Documentaire sur France 5 à 22 h 40

L’actrice Gila Almagor. / FRANCE 5

C’est derrière une grande table en bois au fond d’une « caverne », le Café Israël, à Jaffa, que Serge Moati raconte l’histoire de l’Etat hébreu. A voix basse, il retrace avec beaucoup de tendresse les soixante-dix ans de ce pays, comme on chuchoterait à l’oreille un conte merveilleux à l’issue tragique.

Dans ce cadre intimiste, le réalisateur retrouve sa cousine, arrivée à Jérusalem en 1950 à l’âge d’un an, avec son père, ardent sioniste ayant quitté la Tunisie pour fonder « un nouveau pays ».

L’écrivain Meir Shalev, le diplomate Daniel Shek, l’actrice de cinéma Gila Almagor, les anciens du Shin Bet Carmi Gillon et Ami Ayalon, ainsi que l’écrivain israélien arabe Ibrahim Abd El Kader, le rejoignent également derrière cette table, donnant chacun leurs impressions sur les événements qui ont marqué l’histoire tourmentée d’Israël, de la déclaration d’indépendance en 1948 aux années Nétanyahou. Les propos de ses interlocuteurs, presque tous nés comme lui au lendemain de la seconde guerre mondiale, sont portés par des images d’archives ainsi que par des photos personnelles.

Précautions sémantiques

La proximité que Serge Moati entretient avec eux – il finit par tous les tutoyer – est touchante. Le réalisateur veut montrer qu’il comprend tout le monde, même ceux qui tiennent un discours irrationnel. Ainsi, lorsque Daniella Weiss, la chef de file du Goush Emounim, mouvement politique et messianique israélien créé en 1974 afin d’établir des colonies juives en Cisjordanie (Judée-Samarie biblique), lui dit que c’est le Bon Dieu qui lui a commandé de quitter Tel-Aviv pour s’implanter en Samarie, Serge Moati lui demande, les paumes ouvertes : « Comment il t’a parlé, Dieu ? ».

S’il la pousse dans ses retranchements, lui rétorquant que ce n’est pas Dieu qui a gagné la guerre des Six-Jours, mais l’armée israélienne, le réalisateur tient à ne froisser personne côté israélien. En témoignent les précautions sémantiques auxquelles il recourt lorsqu’il évoque la colonisation dans les territoires palestiniens occupés : « Ce qu’on nomme “implantation” si on est de droite, “colonisation” si on est de gauche. »

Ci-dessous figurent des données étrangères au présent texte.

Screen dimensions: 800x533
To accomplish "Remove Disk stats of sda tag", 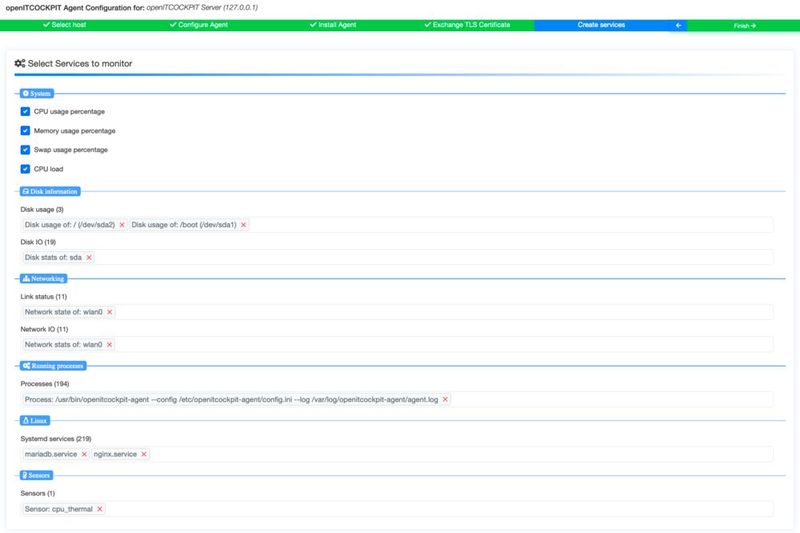I will point(89,257).
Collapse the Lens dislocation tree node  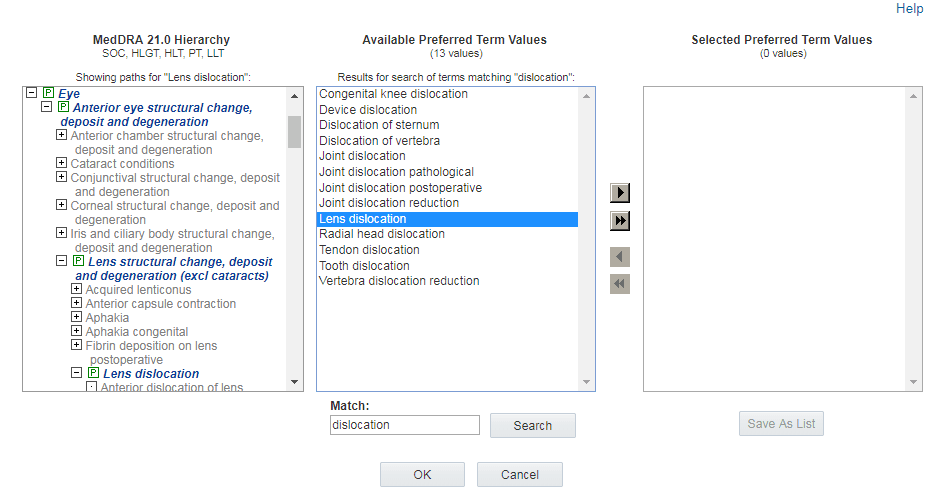point(77,373)
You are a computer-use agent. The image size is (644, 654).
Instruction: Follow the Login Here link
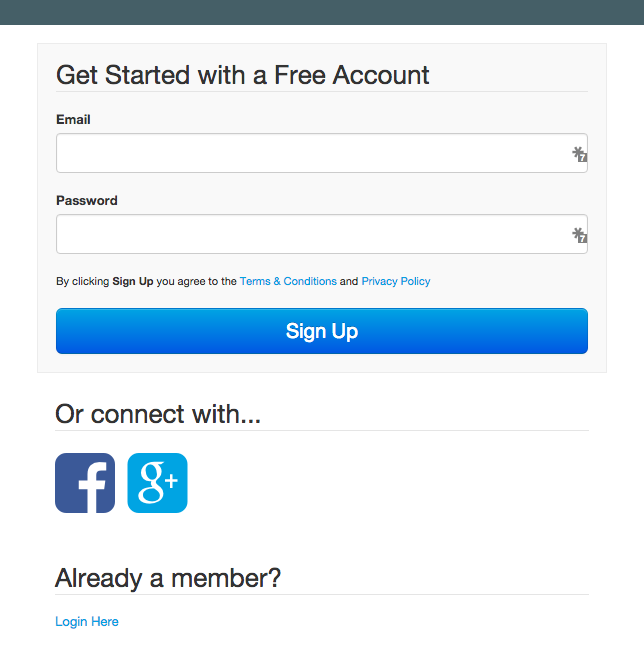[87, 621]
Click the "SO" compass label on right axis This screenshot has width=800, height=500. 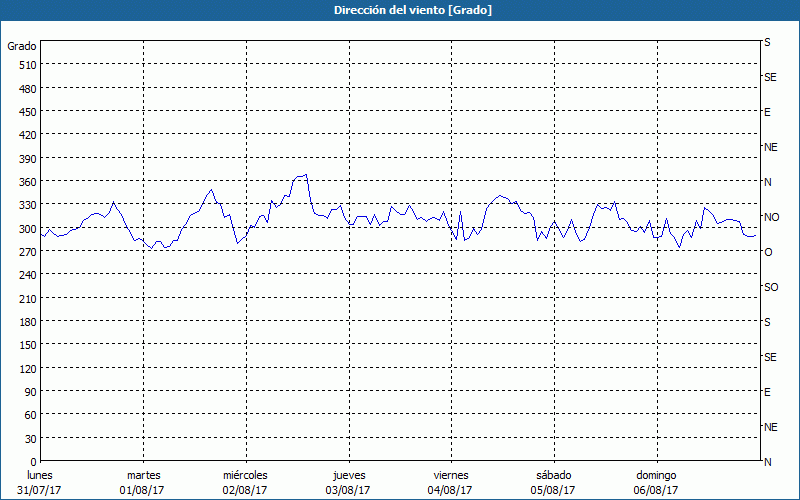pyautogui.click(x=771, y=287)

Mise en scène rappelant la Cène

Avec la même naïveté assumée, Serge Moati interroge ses interlocuteurs israéliens arabes. Un procédé qui se révèle moins efficace, sinon gênant, notamment lorsqu’il demande à l’écrivain Ibrahim Abd El Kader : « Et c’est ça que vous appelez la“Nakba” ? Et c’est les Israéliens qui ont fait tout ça ? C’est eux qui vous ont chassés ? »

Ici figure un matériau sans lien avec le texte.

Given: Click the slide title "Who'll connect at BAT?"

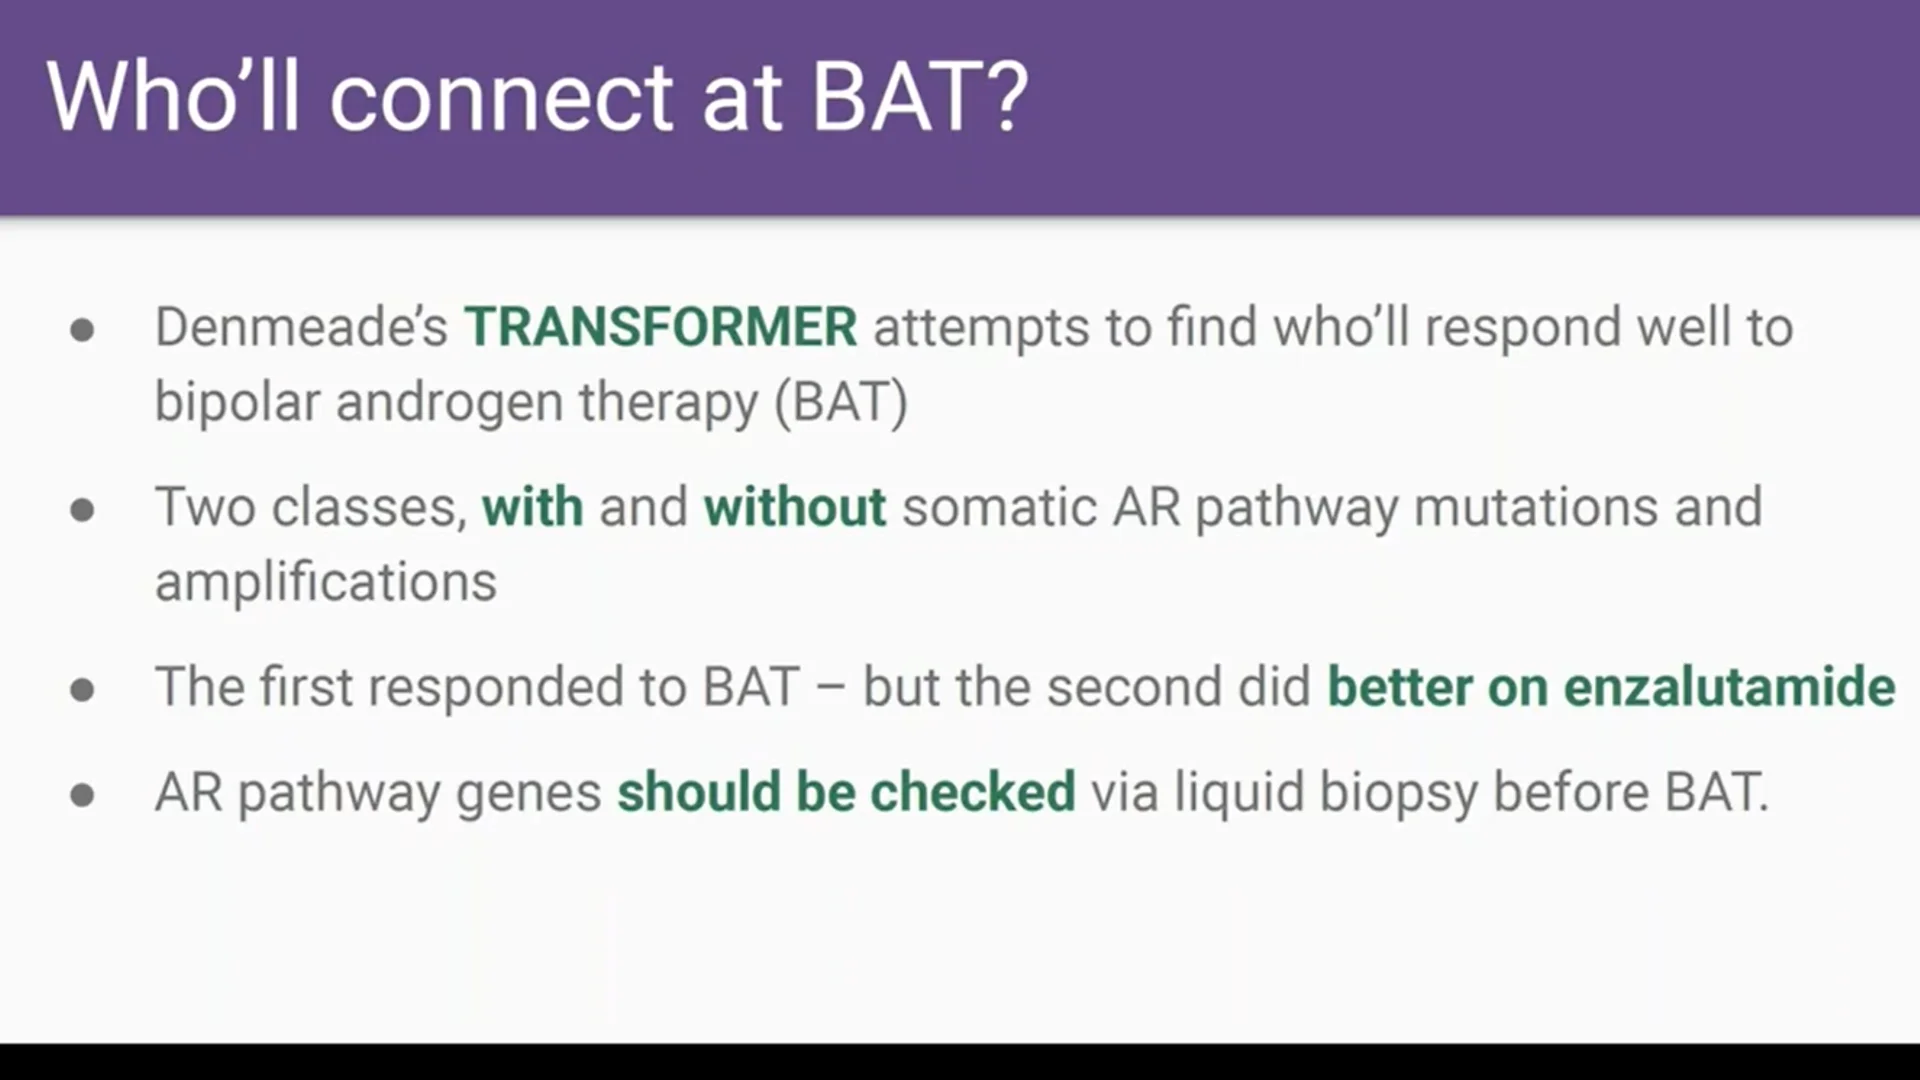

Non content de dialoguer avec les uns et les autres, le réalisateur les réunit à l’occasion d’un déjeuner au Café Israël, préparé par la cuisinière israélienne arabe Myassar Seri. Placé au milieu de la tablée, dans une mise en scène rappelant curieusement la Cène, Serge Moati invite ses convives à parler de leur tragédie respective.

Daniela Weiss, chef de file du mouvement Goush Emounim. / © BELVÉDÈRE PRODUCTIONS

Sans acrimonie, la professeure d’arabe Hannanin Majadle lui fait remarquer que, s’il y a bien deux tragédies, « la tragédie palestinienne est un peu la conséquence de la tragédie juive ». Ce à quoi Tsvia Walden, la fille de Shimon Peres, répond que si « ça ne coûte rien de reconnaître que les Palestiniens ont vécu un drame, on ne compare pas les drames ».

Ces moments fraternels accentuent le caractère mélancolique qui habite ce film. Comme Daniel Shek et le journaliste Daniel Bensimon, Serge Moati regrette l’échec des accords d’Oslo de 1993. Chargeant la politique de « Bibi » Nétanyahou, il renvoie dos à dos les colons et le Hamas, qui ont, selon lui, compromis les chances de paix en invitant Dieu à la table des négociations.

Il était une fois, Israël… de Serge Moati (Fr., 2018, 55 min).